To do -> From the records below, copy out exactly the lines from the one containing "Click the admin user icon" to the one containing "This screenshot has width=620, height=314.", both included. Add nothing else.

Extracted information ->
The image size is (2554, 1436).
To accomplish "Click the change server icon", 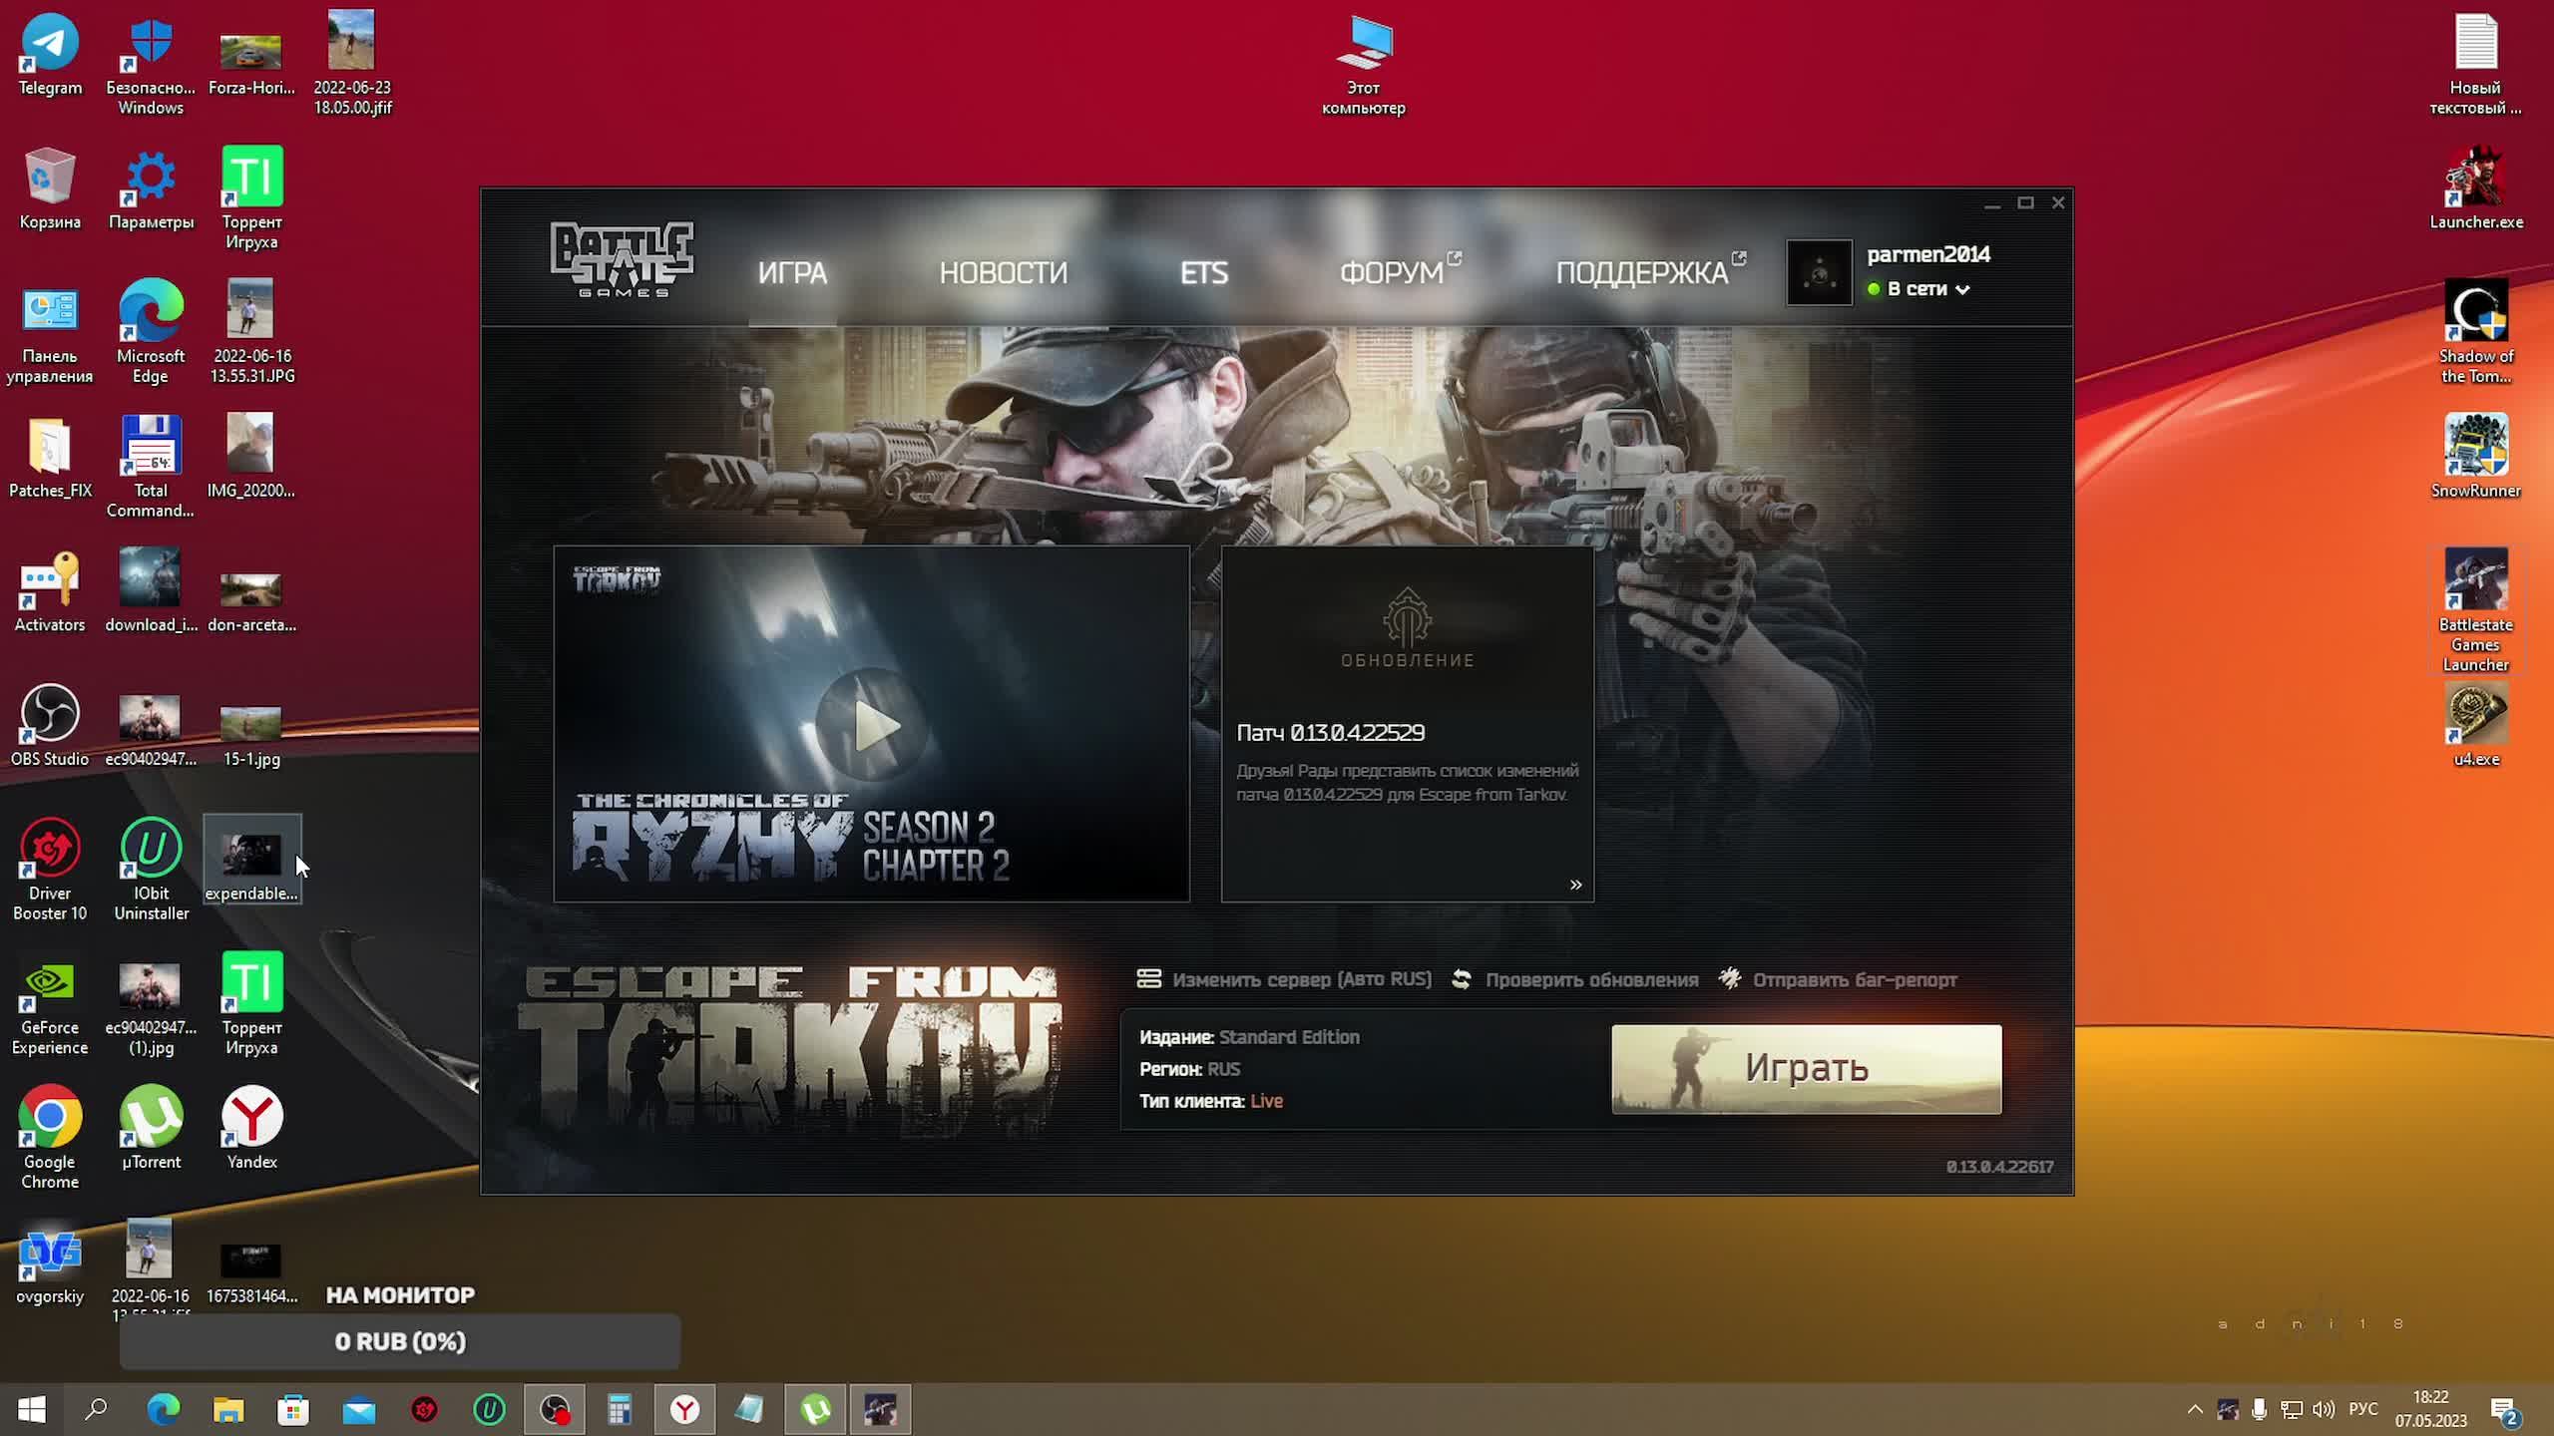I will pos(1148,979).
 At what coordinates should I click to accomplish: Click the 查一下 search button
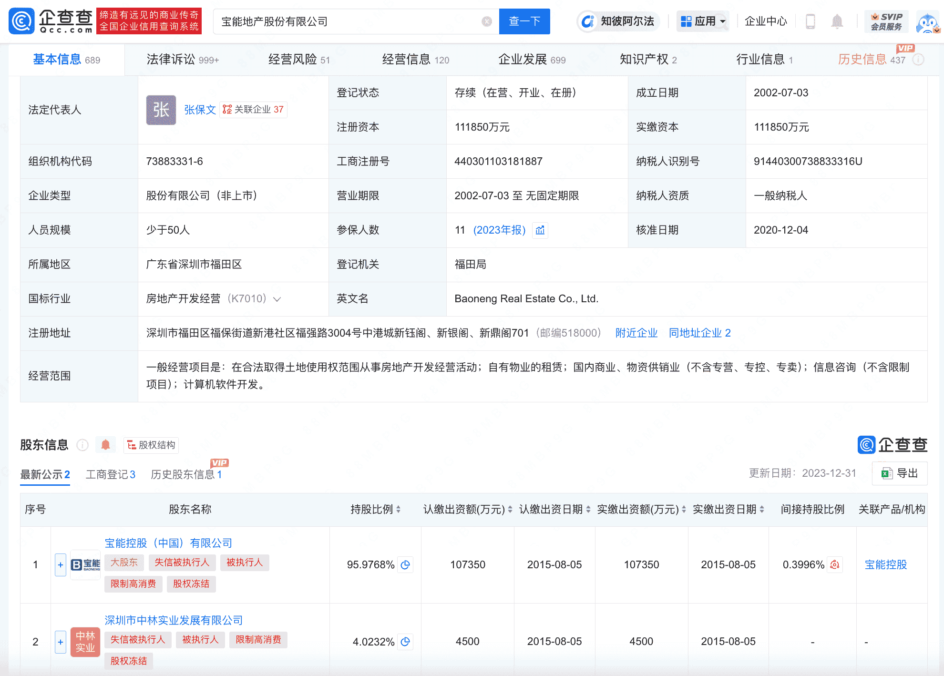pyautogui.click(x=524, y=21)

---

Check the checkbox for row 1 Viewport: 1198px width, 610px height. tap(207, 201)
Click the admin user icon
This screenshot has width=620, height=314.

Answer box ->
Click the admin user icon
This screenshot has width=620, height=314.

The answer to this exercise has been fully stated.